**** Selected passage

Published by Little Brown and Company The Cuckoo's Calling (Cormoran Strike, #1) on April 18th 2013
Genres: Crime, Mystery
A BRILLIANT DEBUT MYSTERY IN A CLASSIC VEIN: DETECTIVE CORMORAN STRIKE INVESTIGATES A SUPERMODEL'S SUICIDE.
After losing his leg to a land mine in Afghanistan, Cormoran Strike is barely scraping by as a private investigator. Strike is down to one client, and creditors are calling. He has also just broken up with his longtime girlfriend and is living in his office.
Then John Bristow walks through his door with an amazing story: His sister, the legendary supermodel Lula Landry, known to her friends as the Cuckoo, famously fell to her death a few months earlier. The police ruled it a suicide, but John refuses to believe that. The case plunges Strike into the world of multimillionaire beauties, rock-star boyfriends, and desperate designers, and it introduces him to every variety of pleasure, enticement, seduction, and delusion known to man.
You may think you know detectives, but you've never met one quite like Strike. You may think you know about the wealthy and famous, but you've never seen them under an investigation like this. Introducing Cormoran Strike, this is the acclaimed first crime novel by J.K. Rowling, writing under the pseudonym Robert Galbraith.

********
**** Data listing

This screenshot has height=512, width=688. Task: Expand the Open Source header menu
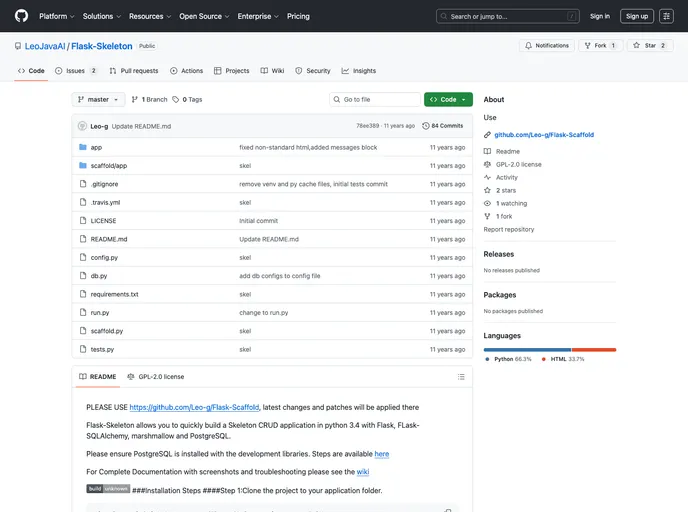tap(203, 16)
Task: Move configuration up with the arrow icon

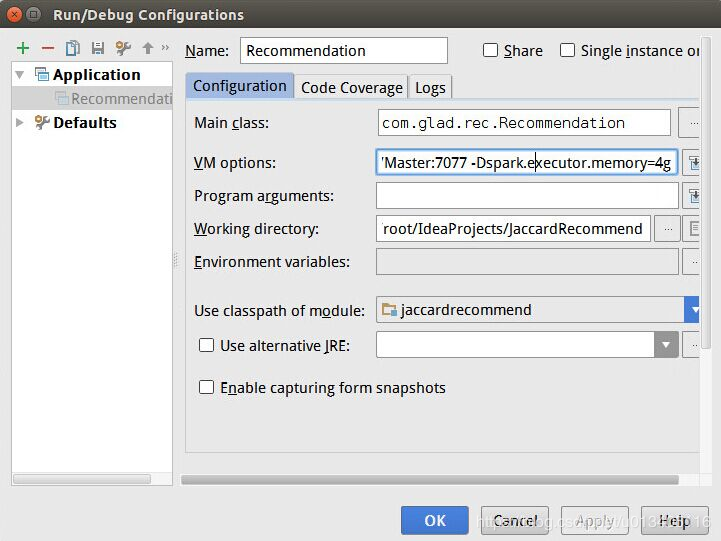Action: [x=148, y=48]
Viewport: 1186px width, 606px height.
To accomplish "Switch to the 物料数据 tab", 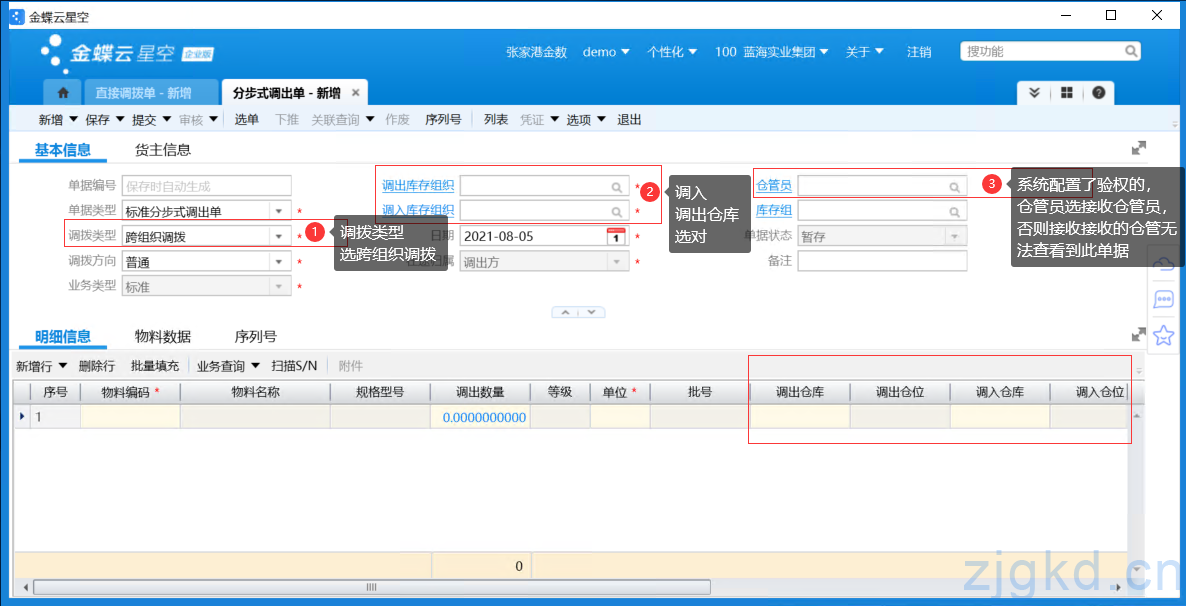I will (163, 337).
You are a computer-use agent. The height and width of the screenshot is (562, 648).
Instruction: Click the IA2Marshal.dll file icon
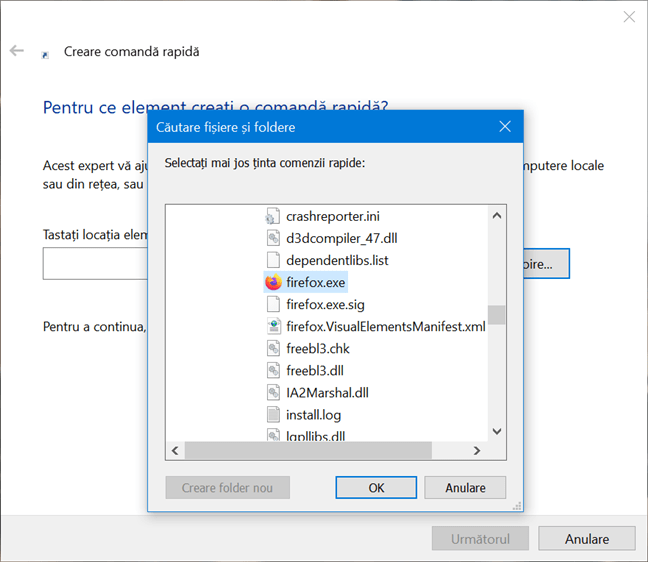(x=274, y=393)
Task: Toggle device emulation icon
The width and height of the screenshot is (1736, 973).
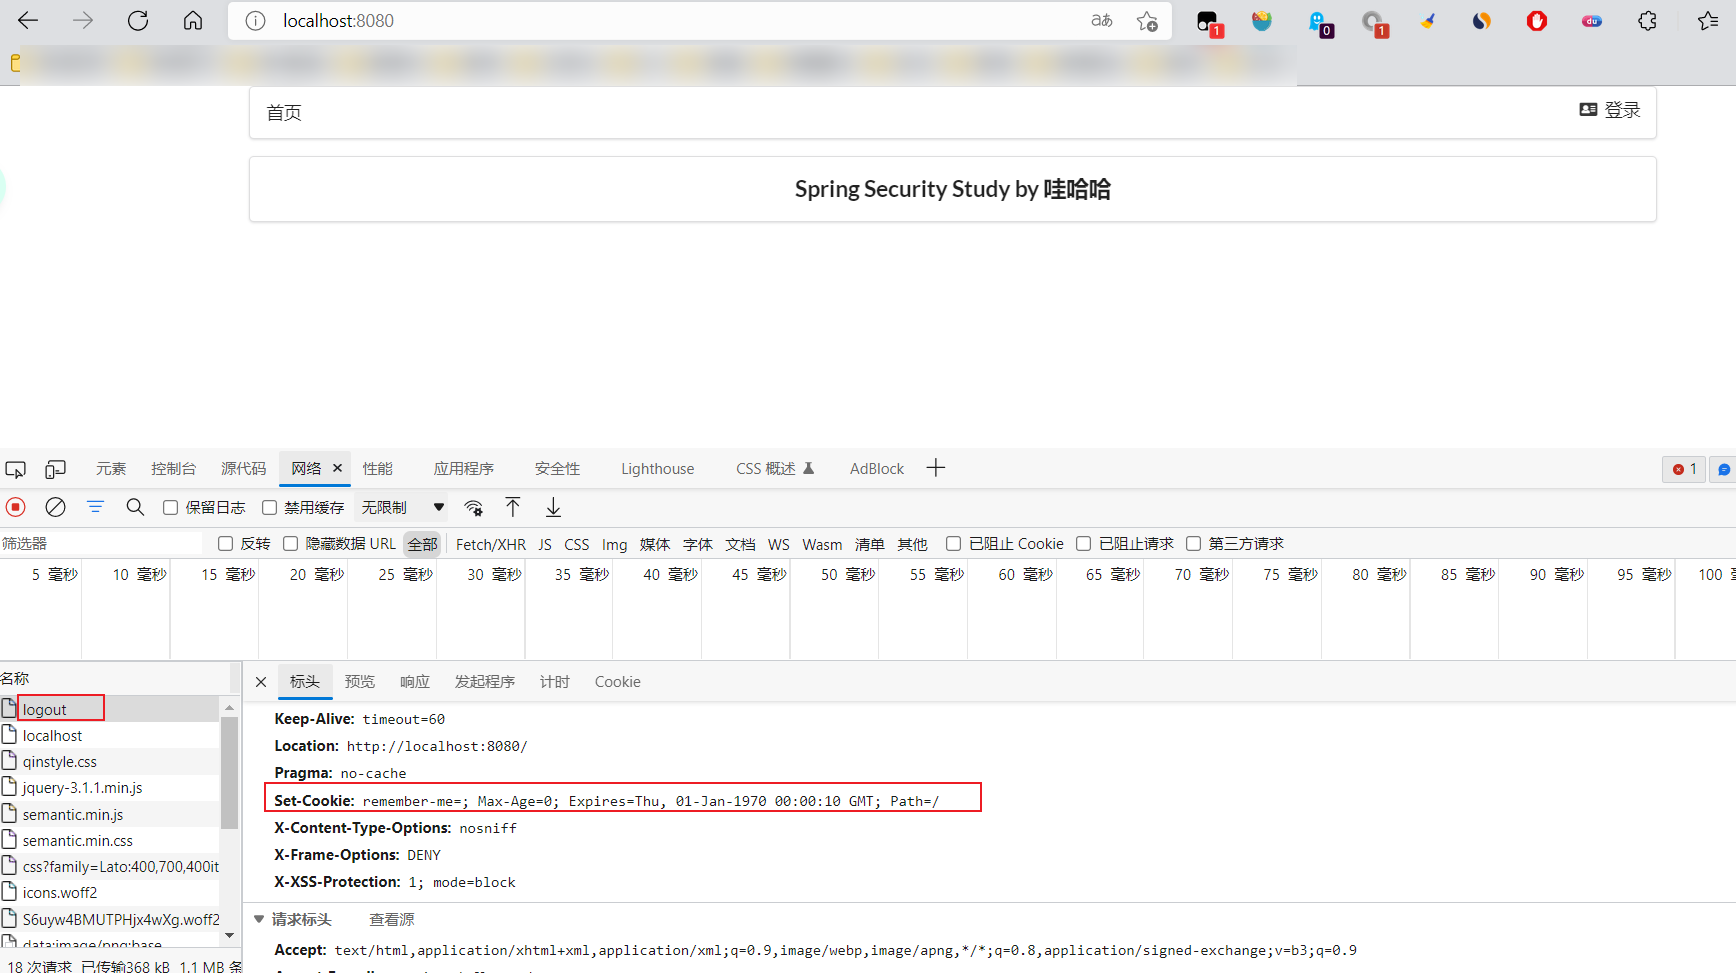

********

=== Exercise 1 ===
Reproduce the book description from "After losing his" up to and including "in his office.".
=== Exercise 2 ===
According to the book description, how did Cormoran Strike lose his leg?
=== Exercise 3 ===
Extend the book description of The Cuckoo's Calling past its final sentence.
The data plays no part in this work and can be set aside.

=== Task answer 1 ===
After losing his leg to a land mine in Afghanistan, Cormoran Strike is barely scraping by as a private investigator. Strike is down to one client, and creditors are calling. He has also just broken up with his longtime girlfriend and is living in his office.

=== Task answer 2 ===
He lost it to a land mine in Afghanistan.

=== Task answer 3 ===
This year I told myself to read outside of the romance genre to avoid burnouts. After two weeks of a virus a a couple of months ago I found myself unable to read my ebooks. Frustrated, I realised it would be the perfect time to get back into audiobooks. I was initially worried because my attention can be scattered at the best of times. But to my surprise, I ended up glomming entire audiobooks one after the other.
The Cuckoo’s Calling narrator and actor, Robert Glenister, known for his role in the BBC series, Hustle, was fantastic. It’s been a good couple of years since I read a mystery/crime book without any romantic elements. Glenister’s excellent storytelling and his accents had me sucked into the story from the very beginning with the white snowy street where Lula Landry’s broken body was lying.
Cormoran Strike was a former Special Branch Investigator in the army turned Private Investigator. He left after his right leg was blown off after a roadside bomb in Afghanistan. Strike could have stayed on in the army (they’d wanted him to) but he decided it was the right time to leave. But Strike’s life at the beginning of the novel was in a mess. He’d had split up with Charlotte, his fiancé, was swimming in debt, and had a business with no paying clients–until the brother of his deceased childhood friend came to his office and asked to investigate the suicide of his famous supermodel sister, Lula Landry.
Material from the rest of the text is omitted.